PayPal has launched a European version of its PayPal Here mobile payments service for SMB merchants, as the online payments division of eBay steps up competition with rivals, including Square.
PayPal unveiled a new device, about the size of a smartphone, that allows small merchants to accept credit and debit cards under a more-stringent and complex system in Europe known as Chip and PIN.
The gadget connects to a new PayPal app that runs on Apple iPhones and Android-based smartphones.
Trying to figure out how to make Chip and PIN to work in these devices has been hard
PayPal said it will launch the service in the United Kingdom this summer, before rolling it out to other European countries.
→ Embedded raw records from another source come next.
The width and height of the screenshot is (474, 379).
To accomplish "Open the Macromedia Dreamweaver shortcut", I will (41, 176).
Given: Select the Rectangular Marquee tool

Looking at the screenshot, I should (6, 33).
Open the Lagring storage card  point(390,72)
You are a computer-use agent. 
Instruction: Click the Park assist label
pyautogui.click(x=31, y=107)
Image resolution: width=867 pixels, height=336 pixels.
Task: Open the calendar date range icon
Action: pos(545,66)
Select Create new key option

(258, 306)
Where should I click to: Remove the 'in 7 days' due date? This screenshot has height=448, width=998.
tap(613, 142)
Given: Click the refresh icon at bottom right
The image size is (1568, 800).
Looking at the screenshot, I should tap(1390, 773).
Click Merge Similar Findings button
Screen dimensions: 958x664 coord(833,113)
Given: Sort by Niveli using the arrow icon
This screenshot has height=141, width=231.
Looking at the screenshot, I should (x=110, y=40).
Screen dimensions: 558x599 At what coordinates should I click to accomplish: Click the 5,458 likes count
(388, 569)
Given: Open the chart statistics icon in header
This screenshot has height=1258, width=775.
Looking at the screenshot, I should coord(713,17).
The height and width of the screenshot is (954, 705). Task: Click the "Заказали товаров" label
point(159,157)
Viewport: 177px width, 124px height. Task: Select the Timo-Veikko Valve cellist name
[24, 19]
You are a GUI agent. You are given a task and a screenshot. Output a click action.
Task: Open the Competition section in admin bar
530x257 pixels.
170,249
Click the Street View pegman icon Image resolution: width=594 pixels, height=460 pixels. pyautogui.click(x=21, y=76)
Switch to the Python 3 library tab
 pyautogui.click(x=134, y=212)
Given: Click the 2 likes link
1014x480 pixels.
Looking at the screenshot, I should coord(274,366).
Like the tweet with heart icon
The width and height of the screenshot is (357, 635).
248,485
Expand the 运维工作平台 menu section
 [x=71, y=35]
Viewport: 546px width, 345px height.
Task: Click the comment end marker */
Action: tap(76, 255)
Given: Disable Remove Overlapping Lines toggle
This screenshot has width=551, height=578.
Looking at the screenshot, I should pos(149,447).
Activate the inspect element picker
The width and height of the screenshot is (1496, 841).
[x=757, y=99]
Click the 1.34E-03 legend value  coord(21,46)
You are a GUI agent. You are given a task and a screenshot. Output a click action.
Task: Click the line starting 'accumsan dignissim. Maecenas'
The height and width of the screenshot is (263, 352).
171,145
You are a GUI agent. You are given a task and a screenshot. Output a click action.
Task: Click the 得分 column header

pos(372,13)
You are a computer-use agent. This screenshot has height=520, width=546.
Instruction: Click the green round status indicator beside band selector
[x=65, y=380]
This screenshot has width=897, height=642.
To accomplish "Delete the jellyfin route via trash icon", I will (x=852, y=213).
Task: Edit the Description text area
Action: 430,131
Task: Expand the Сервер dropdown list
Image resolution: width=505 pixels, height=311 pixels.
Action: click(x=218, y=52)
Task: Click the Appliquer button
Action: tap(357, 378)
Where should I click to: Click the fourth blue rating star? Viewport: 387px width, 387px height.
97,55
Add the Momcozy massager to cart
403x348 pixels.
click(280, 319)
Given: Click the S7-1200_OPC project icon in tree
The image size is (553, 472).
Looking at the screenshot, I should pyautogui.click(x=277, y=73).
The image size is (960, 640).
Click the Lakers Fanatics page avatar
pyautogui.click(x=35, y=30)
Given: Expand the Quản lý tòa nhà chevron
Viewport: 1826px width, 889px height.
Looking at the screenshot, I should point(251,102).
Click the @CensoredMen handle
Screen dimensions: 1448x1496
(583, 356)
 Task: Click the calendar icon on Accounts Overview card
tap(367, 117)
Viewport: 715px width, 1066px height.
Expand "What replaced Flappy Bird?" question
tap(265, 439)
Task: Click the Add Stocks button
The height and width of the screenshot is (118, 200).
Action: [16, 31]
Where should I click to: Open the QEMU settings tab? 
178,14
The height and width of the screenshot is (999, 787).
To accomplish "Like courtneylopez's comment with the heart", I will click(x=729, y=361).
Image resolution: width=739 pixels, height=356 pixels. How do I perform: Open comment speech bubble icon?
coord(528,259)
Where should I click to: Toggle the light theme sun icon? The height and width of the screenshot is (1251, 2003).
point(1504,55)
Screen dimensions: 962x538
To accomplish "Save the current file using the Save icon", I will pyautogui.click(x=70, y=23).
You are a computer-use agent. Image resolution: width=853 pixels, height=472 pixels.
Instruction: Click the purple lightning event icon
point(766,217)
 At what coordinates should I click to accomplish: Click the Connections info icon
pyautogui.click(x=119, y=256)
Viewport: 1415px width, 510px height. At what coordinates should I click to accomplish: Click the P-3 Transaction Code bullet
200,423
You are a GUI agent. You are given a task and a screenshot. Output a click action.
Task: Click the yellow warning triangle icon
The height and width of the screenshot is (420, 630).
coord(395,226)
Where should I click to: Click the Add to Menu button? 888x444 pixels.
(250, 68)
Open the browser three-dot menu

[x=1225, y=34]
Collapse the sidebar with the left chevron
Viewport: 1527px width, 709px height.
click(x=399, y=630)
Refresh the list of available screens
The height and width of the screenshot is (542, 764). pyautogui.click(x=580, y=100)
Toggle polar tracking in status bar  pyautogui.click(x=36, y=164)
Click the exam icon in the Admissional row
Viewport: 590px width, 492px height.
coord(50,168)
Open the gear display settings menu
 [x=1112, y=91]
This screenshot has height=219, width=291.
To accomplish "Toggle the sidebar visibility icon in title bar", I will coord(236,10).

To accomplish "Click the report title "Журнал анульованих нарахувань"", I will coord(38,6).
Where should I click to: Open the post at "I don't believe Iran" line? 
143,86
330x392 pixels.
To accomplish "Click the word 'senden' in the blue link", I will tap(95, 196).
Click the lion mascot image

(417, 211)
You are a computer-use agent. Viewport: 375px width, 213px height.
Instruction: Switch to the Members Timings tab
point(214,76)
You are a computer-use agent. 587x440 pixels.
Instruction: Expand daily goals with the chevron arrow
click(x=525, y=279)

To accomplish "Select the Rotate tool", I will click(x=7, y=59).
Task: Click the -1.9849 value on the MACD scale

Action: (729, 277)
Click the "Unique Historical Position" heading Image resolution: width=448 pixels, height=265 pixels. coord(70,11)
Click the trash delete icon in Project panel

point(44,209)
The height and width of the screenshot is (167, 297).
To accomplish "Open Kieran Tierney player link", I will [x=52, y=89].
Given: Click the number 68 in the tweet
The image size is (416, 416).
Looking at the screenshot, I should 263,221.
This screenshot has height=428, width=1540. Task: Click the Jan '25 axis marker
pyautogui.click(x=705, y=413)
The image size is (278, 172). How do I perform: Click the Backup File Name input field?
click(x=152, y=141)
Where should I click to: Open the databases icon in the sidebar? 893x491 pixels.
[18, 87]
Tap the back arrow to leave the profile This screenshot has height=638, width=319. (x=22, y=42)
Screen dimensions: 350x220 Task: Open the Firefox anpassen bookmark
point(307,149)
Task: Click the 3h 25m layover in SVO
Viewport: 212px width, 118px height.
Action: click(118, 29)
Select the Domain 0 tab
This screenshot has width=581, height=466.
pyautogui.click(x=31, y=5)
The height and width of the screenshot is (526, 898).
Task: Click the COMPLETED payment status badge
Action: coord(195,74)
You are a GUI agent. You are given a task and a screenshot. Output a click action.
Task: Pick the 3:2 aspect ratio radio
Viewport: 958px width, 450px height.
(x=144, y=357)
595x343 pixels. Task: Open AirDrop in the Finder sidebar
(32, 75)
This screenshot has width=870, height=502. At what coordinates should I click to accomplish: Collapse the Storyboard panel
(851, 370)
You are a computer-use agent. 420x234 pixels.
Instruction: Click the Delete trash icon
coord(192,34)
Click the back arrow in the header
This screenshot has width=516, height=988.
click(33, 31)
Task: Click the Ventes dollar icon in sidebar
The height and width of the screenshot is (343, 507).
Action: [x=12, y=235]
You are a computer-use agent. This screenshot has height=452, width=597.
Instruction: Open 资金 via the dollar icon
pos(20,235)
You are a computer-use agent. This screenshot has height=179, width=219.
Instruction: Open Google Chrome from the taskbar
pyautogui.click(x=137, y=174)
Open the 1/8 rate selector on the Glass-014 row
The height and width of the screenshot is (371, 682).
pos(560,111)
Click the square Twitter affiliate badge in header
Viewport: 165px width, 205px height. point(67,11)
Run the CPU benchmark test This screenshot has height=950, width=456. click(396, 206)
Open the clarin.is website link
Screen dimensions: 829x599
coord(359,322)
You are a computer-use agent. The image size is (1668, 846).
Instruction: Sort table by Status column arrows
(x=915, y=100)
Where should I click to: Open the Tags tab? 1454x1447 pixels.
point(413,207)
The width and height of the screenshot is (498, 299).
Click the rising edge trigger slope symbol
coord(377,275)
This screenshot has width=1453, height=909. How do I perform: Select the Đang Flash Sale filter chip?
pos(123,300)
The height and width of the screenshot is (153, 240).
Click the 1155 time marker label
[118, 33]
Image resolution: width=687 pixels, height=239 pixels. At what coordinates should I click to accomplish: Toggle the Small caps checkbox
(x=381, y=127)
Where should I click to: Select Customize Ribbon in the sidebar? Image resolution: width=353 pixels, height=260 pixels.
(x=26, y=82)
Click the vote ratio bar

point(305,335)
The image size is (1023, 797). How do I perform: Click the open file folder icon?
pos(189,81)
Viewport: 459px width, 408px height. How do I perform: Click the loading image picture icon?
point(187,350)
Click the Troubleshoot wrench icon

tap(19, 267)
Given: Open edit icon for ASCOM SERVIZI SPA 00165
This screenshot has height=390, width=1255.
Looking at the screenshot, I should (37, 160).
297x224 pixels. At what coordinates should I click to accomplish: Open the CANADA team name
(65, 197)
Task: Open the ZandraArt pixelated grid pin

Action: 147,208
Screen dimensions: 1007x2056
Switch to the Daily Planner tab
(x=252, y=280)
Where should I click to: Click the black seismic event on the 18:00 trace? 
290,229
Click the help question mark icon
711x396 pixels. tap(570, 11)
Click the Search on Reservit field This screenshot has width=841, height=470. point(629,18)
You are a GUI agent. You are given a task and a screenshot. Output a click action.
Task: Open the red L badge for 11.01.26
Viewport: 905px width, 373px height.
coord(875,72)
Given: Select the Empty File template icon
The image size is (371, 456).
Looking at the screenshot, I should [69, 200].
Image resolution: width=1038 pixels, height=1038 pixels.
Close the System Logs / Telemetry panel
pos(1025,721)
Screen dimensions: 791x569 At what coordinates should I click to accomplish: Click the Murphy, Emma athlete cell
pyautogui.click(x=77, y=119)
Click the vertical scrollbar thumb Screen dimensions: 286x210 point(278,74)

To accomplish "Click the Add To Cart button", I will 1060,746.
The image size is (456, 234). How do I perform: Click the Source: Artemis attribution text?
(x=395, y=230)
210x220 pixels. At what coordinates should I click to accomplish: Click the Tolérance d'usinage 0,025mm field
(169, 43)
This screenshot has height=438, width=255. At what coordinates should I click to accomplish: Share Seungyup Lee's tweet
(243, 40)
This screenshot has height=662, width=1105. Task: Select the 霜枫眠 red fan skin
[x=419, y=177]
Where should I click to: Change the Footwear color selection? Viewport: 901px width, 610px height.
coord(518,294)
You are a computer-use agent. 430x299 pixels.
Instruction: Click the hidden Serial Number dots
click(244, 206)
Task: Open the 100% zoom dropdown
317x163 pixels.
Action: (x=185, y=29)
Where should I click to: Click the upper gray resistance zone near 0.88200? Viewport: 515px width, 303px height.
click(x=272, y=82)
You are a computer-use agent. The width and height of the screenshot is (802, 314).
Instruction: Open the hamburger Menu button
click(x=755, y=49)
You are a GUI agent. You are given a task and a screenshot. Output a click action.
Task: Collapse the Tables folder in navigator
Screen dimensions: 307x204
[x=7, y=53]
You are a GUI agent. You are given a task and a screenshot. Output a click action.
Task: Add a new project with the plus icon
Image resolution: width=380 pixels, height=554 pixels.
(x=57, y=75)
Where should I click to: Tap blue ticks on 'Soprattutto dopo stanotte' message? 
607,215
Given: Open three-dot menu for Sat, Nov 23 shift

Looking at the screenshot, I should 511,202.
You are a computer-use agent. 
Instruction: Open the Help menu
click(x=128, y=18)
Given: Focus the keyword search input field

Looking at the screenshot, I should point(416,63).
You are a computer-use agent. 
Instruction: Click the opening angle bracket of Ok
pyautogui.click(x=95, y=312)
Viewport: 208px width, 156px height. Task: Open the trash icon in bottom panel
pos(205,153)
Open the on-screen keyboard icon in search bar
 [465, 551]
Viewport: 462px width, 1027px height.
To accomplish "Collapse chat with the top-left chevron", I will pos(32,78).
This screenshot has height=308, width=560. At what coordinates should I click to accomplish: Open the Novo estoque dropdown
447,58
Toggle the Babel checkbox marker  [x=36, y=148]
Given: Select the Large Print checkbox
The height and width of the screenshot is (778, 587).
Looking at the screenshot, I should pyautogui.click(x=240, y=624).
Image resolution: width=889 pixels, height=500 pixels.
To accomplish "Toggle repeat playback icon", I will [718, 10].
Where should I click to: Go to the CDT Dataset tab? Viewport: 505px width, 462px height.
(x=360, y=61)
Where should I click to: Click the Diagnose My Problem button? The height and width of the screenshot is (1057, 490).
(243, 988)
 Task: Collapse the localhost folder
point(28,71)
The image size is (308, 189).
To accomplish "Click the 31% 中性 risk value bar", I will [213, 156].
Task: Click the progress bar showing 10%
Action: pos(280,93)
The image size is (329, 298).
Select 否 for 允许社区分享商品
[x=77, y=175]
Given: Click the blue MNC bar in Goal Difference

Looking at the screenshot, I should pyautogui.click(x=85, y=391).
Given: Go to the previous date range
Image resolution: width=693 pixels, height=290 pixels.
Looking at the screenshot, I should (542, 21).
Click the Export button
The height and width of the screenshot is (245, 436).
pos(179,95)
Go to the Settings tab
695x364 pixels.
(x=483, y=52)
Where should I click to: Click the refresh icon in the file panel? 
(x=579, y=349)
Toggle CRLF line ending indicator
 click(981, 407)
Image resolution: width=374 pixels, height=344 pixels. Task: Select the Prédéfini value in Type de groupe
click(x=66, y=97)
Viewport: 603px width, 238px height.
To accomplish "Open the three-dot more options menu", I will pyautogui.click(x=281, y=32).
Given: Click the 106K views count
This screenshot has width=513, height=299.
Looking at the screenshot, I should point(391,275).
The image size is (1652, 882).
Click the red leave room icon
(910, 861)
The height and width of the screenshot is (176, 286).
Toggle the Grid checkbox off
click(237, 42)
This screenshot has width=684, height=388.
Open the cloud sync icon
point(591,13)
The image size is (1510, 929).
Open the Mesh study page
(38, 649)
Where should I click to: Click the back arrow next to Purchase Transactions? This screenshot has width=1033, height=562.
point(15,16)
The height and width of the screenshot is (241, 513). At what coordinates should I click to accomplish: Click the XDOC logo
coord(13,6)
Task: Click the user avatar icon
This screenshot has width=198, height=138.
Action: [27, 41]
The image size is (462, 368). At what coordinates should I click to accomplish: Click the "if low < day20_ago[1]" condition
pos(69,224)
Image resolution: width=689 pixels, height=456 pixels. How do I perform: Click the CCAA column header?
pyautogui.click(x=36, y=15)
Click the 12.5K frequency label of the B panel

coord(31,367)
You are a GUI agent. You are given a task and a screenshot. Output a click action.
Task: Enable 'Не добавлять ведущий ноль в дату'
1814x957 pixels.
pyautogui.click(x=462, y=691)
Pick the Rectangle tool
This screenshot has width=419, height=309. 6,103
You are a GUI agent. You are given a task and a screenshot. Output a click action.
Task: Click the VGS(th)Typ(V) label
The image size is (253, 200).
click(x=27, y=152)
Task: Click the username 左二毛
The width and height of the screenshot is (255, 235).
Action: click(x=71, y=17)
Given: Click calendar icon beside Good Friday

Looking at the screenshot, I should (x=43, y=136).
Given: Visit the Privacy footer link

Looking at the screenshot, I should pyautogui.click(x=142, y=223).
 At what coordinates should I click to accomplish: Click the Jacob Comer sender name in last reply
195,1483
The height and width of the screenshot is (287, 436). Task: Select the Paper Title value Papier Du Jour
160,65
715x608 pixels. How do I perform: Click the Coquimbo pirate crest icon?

PayPal is the largest online payments business, but it is battling with a host of well-funded start-ups that are chipping away at its dominance.
Square, headed by Twitter co-founder Jack Dorsey, attracted thousands of small merchants in recent years by offering a free card reader that attaches to smartphones and handles payments for a flat 2.75 per cent fee.
Last year, PayPal launched a rival service called PayPal Here in the United States and several other countries, including Japan and Australia.
The new European version of PayPal Here comes with a different device designed from scratch by the company's UK team because of the more complex Chip and PIN system in the region. The approach in the United States, which relies on older magnetic stripes on cards, is considered simpler but potentially less secure.
"Trying to figure out how to make Chip and PIN to work in these devices has been hard," said Rick Oglesby, a payments industry expert at Aite Group. "The gadgets so far have been fairly expensive and big and clunky."
Square has yet to launch a service in Europe. It expanded into Canada last year, but that market does not require smaller merchants to use Chip and PIN technology yet, Oglesby noted.
PayPal said it will charge merchants a "nominal fee" for the European PayPal Here device.
The company also plans to charge a per-fee transaction that will be similar to the 2.75 percent it charges small merchants in United States.
"For Chip and PIN devices, it's not realistic to bring the cost down to zero," Oglesby said. "That tends to temper the demand a little bit. But it also weeds out really small merchants and individuals who won't use it as much."